Milwaukee to speed police training in handling mentally ill
Milwaukee Police Department is stepping up training so that all police officers on the force would be fully trained to deal with the mentally ill by 2018
By Carrie Antlfinger
MILWAUKEE — The Milwaukee Police Department is stepping up training so that all police officers on the force would be fully trained to deal with the mentally ill by 2018, the mayor announced Thursday, months after a Milwaukee police officer killed a schizophrenic man at a park.
"I have heard the concerns of the community and we have listened to those concerns and want to respond to those concerns," Milwaukee Mayor Tom Barrett said.
Joining Barrett were family members of Dontre Hamilton, who was shot 14 times April 30 by Christopher Manney after the officer responded to a call for a welfare check on a man sleeping in the park near a downtown coffee shop.
About 400 Milwaukee officers and dispatchers have received the 40 hours of training since 2006 to be certified under the Crisis Intervention Team program, a highly respected approach for policing. The plan is for another 1,000 or so members with the rank of police officer to get training by 2017, starting this spring. The 400 or so others in higher ranks will be trained by the end of 2018, according to Lt. Mark Stanmeyer.

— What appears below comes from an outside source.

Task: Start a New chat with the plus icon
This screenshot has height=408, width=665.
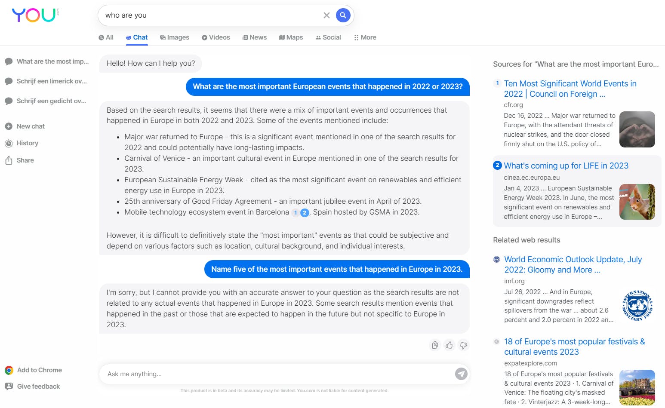Action: click(x=9, y=126)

The Greater Milwaukee Foundation is providing a $500,000 grant toward the $1.2 million cost. Barrett said he was confident others would step up and donate the rest.

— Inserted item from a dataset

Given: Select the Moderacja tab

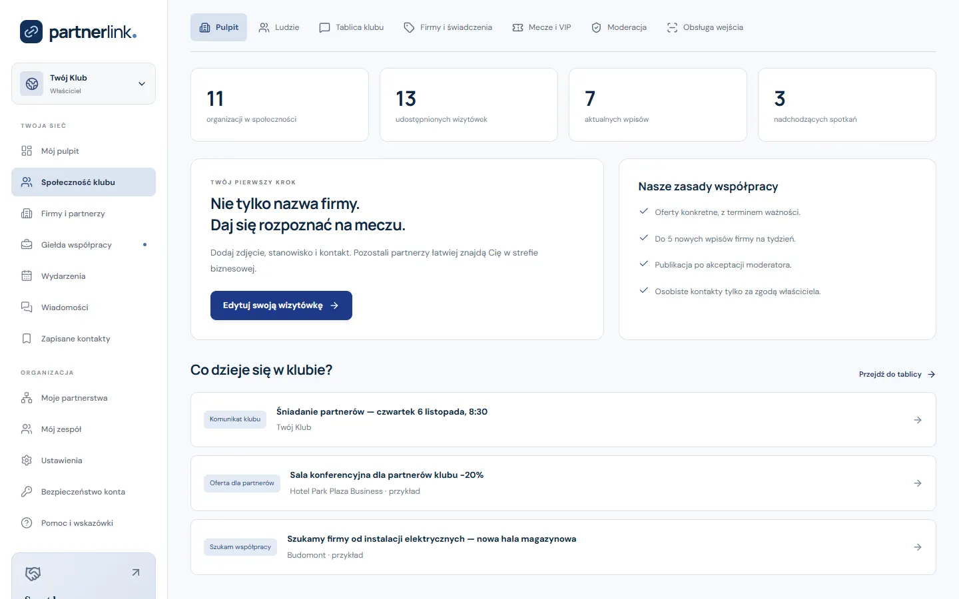Looking at the screenshot, I should click(619, 27).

For months, Hamilton's family and others have peacefully protested his death and demanded that District Attorney John Chisholm charge Manney. Hamilton's death was the first in Wisconsin to be investigated under a new law that requires an outside agency to lead the criminal review of any officer-involved death. In an email Thursday, Chief Deputy District Attorney Kent Lovern said no decision has been made yet. Lovern has previously said they are waiting for additional information from use of force experts.
According to Manney's account, Hamilton resisted a pat-down, leading to a struggle in which Hamilton grabbed the officer's baton and hit him in the neck. Manney then shot Hamilton 14 times. Hamilton's family said he had been diagnosed with schizophrenia but was not violent, and questioned the police version of events.
In October, Chief Edward Flynn fired Manney, saying the pat-down attempt violated proper procedure for dealing with a person who appeared to be suffering from mental illness.
Barrett credited Hamilton's brother, Nate Hamilton, with helping move the accelerated training effort forward. The brother noted that people have to be trained for eight years to become a doctor to save lives but police officers only get five months.
"(Police officers) are able to decide whether we live or die sometimes and we want them to use discretion, we want them to use an educated approach when dealing with these issues," Nate Hamilton said.
The 40 hours of training includes identifying mental illness, active listening and de-escalation among other things, Barrett said.
The department also is expanding the crisis assessment response team, where a police officer is paired with a behavior health clinician to respond to mental health crisis calls, said Inspector Carianne Yerkes. Currently, there is one pair. Another will be added.
All newly hired police officers will also receive the same training before they leave the academy, Barrett said. In January, all sworn officers will also receive 16 hours of crisis management first responder training as part of their in-service training.